• **Problem statement**: Scan the material below for "agent", then return each line that contains it.

• **Input**:
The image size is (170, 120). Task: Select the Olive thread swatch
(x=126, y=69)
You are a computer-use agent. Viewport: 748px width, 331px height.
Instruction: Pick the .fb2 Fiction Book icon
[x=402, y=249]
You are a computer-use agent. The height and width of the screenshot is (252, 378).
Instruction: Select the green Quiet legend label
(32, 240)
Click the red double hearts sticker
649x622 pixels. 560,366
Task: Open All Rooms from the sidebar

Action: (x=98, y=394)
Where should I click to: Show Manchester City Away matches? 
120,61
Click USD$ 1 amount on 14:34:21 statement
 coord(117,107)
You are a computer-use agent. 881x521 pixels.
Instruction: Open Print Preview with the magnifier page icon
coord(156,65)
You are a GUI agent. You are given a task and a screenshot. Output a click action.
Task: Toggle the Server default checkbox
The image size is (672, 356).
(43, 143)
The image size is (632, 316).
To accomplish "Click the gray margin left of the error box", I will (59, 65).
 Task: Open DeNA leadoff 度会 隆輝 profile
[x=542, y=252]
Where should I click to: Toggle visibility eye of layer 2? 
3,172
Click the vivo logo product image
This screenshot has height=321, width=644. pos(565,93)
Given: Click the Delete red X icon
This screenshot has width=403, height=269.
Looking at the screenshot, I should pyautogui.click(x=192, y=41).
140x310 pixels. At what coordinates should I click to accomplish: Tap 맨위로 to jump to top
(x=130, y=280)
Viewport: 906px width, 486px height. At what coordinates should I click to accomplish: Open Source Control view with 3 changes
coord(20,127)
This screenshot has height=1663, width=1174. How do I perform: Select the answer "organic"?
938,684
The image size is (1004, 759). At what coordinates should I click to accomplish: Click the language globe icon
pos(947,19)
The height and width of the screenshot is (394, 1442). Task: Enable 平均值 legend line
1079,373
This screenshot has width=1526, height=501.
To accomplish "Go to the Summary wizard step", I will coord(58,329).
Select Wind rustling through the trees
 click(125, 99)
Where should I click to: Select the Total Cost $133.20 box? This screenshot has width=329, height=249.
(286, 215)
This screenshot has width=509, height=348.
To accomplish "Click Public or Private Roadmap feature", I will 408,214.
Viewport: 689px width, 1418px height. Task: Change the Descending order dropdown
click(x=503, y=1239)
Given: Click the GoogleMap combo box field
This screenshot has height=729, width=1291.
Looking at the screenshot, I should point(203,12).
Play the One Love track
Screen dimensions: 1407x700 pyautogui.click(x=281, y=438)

• **Answer below**:
You are a computer-use agent. Viewport: 748px width, 331px height.
You are a computer-use agent. The height and width of the screenshot is (252, 378).
You are a computer-use agent. 881x521 pixels.
You are a GUI agent. You are given a task and a screenshot. Output a click action.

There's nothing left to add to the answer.